Nothing but an exact copy of the records below counts as the answer.

'''

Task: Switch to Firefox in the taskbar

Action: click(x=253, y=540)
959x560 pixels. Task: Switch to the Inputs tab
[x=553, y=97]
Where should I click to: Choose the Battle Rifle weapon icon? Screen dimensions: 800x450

'''

ANSWER SECTION:
Task: Switch to Firefox in the taskbar

Action: click(x=253, y=540)
959x560 pixels. Task: Switch to the Inputs tab
[x=553, y=97]
Where should I click to: Choose the Battle Rifle weapon icon? Screen dimensions: 800x450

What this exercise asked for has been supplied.